PROBLEM REQUIREMENTS: Look below for the line containing "xem chi tiết (1086, 2035)"; from there, print each line exactly up to and including the line containing "[Sang Nhượng Cửa", and stop.

EXTRACTED DATA:
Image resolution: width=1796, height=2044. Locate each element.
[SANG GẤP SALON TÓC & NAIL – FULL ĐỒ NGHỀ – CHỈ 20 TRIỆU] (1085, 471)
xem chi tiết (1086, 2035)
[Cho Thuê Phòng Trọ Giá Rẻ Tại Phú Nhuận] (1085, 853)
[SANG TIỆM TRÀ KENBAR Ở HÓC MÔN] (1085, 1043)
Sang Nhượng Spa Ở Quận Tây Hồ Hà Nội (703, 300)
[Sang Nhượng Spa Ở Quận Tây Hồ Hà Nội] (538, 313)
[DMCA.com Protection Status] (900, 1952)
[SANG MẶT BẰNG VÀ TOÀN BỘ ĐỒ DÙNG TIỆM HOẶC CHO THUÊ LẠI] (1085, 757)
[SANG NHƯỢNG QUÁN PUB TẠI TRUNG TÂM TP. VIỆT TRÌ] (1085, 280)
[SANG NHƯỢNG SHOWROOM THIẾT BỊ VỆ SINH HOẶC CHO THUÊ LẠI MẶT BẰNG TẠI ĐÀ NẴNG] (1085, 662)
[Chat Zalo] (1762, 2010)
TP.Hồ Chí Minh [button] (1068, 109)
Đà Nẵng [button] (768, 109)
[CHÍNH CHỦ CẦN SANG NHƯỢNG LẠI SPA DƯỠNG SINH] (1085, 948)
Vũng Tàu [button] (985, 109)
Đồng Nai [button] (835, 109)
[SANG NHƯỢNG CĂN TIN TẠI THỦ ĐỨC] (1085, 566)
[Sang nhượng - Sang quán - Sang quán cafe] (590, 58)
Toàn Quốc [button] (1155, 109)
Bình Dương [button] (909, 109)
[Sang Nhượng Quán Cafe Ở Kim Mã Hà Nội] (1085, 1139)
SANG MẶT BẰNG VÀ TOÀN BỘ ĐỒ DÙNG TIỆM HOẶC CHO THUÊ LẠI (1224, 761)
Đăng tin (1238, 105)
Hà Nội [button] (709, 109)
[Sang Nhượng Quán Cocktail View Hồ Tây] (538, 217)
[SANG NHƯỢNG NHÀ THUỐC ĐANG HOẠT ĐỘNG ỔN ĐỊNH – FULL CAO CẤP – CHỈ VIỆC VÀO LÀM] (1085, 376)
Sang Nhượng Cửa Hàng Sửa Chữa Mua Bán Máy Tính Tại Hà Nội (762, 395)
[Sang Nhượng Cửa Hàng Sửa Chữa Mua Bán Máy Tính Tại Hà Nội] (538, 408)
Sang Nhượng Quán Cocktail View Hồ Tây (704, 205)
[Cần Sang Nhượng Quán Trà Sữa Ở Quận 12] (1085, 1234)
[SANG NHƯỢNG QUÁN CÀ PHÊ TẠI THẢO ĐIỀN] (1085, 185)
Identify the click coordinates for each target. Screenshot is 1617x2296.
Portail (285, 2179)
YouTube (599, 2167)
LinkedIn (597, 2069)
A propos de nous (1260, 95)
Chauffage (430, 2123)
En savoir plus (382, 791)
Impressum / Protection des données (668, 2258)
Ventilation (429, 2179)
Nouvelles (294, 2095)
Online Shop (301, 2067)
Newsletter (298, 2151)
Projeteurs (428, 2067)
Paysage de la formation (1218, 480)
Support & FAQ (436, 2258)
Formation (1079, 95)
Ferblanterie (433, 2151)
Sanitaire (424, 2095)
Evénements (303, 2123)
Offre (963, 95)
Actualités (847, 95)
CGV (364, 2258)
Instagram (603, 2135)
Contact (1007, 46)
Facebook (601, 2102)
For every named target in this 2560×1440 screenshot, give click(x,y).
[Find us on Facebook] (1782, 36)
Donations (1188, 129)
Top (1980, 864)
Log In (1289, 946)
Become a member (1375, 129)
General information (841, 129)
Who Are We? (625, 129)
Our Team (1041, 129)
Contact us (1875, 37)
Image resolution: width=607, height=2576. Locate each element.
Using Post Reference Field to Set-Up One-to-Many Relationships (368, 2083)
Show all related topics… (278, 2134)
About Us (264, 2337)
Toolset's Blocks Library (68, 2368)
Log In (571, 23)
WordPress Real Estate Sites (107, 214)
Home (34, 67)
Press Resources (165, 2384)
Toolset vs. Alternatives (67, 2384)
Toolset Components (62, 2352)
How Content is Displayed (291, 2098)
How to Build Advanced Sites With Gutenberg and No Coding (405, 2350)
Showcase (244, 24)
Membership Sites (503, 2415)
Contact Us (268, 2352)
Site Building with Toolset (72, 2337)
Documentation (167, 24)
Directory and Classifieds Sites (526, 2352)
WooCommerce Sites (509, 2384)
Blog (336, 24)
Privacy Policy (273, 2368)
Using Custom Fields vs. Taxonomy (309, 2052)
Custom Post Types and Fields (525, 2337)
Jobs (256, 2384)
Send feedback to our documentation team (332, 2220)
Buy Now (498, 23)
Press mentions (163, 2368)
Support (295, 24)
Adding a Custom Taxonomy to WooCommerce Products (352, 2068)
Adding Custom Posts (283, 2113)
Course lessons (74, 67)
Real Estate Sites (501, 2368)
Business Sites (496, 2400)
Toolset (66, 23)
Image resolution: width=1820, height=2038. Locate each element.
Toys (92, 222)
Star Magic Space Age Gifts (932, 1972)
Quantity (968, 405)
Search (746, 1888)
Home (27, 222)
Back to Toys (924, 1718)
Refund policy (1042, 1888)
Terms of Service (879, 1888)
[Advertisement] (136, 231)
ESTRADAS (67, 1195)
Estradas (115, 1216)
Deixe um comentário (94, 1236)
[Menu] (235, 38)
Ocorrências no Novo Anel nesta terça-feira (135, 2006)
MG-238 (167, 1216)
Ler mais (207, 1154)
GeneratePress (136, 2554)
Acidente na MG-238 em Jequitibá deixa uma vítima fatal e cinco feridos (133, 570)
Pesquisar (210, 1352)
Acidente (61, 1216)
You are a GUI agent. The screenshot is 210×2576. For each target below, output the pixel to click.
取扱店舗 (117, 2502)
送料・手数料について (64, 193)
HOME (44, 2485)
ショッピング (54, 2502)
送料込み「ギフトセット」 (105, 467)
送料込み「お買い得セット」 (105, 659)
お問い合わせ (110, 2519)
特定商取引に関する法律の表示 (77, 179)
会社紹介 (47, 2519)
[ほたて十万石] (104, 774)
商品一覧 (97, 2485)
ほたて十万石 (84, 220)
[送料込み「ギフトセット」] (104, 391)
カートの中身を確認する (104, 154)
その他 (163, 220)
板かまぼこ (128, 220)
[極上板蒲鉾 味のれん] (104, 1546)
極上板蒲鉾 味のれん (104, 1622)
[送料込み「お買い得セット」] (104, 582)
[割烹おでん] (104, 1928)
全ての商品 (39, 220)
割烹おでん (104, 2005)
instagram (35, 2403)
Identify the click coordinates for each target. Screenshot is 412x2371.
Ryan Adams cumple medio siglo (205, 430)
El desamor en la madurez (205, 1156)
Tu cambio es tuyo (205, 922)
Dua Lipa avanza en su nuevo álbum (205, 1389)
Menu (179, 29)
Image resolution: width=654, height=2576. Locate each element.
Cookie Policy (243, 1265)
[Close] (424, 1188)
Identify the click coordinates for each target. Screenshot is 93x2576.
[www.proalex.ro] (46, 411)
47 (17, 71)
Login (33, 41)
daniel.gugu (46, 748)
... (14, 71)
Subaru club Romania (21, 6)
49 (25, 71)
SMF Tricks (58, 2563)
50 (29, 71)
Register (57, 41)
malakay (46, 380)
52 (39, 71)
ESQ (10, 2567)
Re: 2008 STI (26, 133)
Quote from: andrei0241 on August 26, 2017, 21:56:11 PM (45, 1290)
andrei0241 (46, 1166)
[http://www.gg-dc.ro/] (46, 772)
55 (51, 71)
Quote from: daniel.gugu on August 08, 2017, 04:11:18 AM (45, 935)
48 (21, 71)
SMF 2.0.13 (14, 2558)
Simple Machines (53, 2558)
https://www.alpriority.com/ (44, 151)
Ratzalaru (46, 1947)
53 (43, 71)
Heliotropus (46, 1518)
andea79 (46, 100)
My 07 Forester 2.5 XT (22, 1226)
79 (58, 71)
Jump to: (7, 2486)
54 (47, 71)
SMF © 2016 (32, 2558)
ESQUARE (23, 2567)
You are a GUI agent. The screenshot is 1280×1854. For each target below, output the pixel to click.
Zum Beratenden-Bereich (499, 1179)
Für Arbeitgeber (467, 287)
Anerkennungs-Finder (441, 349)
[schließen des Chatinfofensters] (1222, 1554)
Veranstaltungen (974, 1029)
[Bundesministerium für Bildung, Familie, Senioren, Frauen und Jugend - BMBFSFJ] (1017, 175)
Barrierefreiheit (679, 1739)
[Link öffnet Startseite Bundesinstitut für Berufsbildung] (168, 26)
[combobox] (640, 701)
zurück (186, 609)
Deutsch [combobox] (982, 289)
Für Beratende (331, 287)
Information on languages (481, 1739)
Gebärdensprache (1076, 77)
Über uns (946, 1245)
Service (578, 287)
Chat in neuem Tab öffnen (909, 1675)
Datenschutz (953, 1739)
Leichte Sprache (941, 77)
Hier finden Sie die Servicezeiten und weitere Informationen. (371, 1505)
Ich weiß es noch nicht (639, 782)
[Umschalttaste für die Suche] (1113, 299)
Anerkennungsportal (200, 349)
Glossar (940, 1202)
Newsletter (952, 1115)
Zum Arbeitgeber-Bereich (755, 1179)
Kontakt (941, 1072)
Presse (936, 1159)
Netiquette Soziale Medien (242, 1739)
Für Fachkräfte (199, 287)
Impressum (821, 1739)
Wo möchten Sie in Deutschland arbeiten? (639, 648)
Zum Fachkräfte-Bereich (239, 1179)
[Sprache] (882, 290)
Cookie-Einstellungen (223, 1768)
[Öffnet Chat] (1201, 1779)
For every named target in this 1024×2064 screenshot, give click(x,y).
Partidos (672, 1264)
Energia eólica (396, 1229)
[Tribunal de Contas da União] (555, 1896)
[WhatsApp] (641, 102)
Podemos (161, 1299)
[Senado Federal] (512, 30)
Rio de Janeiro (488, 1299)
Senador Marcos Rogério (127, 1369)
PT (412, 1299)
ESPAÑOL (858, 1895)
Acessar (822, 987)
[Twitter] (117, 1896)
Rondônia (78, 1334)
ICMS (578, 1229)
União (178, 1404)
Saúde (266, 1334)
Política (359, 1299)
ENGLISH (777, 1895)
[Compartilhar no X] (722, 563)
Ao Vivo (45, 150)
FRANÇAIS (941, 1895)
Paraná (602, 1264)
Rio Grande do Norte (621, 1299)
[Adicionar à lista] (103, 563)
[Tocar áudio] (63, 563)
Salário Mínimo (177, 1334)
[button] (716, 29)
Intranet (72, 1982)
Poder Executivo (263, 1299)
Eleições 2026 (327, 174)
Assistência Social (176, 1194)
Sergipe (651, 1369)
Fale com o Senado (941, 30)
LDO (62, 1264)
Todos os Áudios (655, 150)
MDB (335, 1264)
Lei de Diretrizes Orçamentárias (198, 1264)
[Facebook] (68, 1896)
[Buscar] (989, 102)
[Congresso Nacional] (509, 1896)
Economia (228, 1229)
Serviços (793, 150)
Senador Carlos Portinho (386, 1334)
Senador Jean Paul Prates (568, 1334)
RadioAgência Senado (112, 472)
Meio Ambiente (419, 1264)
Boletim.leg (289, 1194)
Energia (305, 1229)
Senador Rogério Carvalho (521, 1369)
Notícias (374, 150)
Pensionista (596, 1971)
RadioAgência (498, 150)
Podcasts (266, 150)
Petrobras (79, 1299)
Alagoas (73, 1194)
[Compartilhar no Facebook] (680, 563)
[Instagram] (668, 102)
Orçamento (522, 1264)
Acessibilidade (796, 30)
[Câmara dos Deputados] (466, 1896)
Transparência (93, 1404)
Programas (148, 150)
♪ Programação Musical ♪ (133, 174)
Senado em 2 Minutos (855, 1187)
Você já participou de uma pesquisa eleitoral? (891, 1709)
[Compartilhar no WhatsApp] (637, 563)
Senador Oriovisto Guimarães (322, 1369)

WORKED SOLUTION:
xem chi tiết (1086, 2035)
[Cho Thuê Phòng Trọ Giá Rẻ Tại Phú Nhuận] (1085, 853)
[SANG TIỆM TRÀ KENBAR Ở HÓC MÔN] (1085, 1043)
Sang Nhượng Spa Ở Quận Tây Hồ Hà Nội (703, 300)
[Sang Nhượng Spa Ở Quận Tây Hồ Hà Nội] (538, 313)
[DMCA.com Protection Status] (900, 1952)
[SANG MẶT BẰNG VÀ TOÀN BỘ ĐỒ DÙNG TIỆM HOẶC CHO THUÊ LẠI] (1085, 757)
[SANG NHƯỢNG QUÁN PUB TẠI TRUNG TÂM TP. VIỆT TRÌ] (1085, 280)
[SANG NHƯỢNG SHOWROOM THIẾT BỊ VỆ SINH HOẶC CHO THUÊ LẠI MẶT BẰNG TẠI ĐÀ NẴNG] (1085, 662)
[Chat Zalo] (1762, 2010)
TP.Hồ Chí Minh [button] (1068, 109)
Đà Nẵng [button] (768, 109)
[CHÍNH CHỦ CẦN SANG NHƯỢNG LẠI SPA DƯỠNG SINH] (1085, 948)
Vũng Tàu [button] (985, 109)
Đồng Nai [button] (835, 109)
[SANG NHƯỢNG CĂN TIN TẠI THỦ ĐỨC] (1085, 566)
[Sang nhượng - Sang quán - Sang quán cafe] (590, 58)
Toàn Quốc [button] (1155, 109)
Bình Dương [button] (909, 109)
[Sang Nhượng Quán Cafe Ở Kim Mã Hà Nội] (1085, 1139)
SANG MẶT BẰNG VÀ TOÀN BỘ ĐỒ DÙNG TIỆM HOẶC CHO THUÊ LẠI (1224, 761)
Đăng tin (1238, 105)
Hà Nội [button] (709, 109)
[Sang Nhượng Quán Cocktail View Hồ Tây] (538, 217)
[SANG NHƯỢNG NHÀ THUỐC ĐANG HOẠT ĐỘNG ỔN ĐỊNH – FULL CAO CẤP – CHỈ VIỆC VÀO LÀM] (1085, 376)
Sang Nhượng Cửa Hàng Sửa Chữa Mua Bán Máy Tính Tại Hà Nội (762, 395)
[Sang Nhượng Cửa Hàng Sửa Chữa Mua Bán Máy Tính Tại Hà Nội] (538, 408)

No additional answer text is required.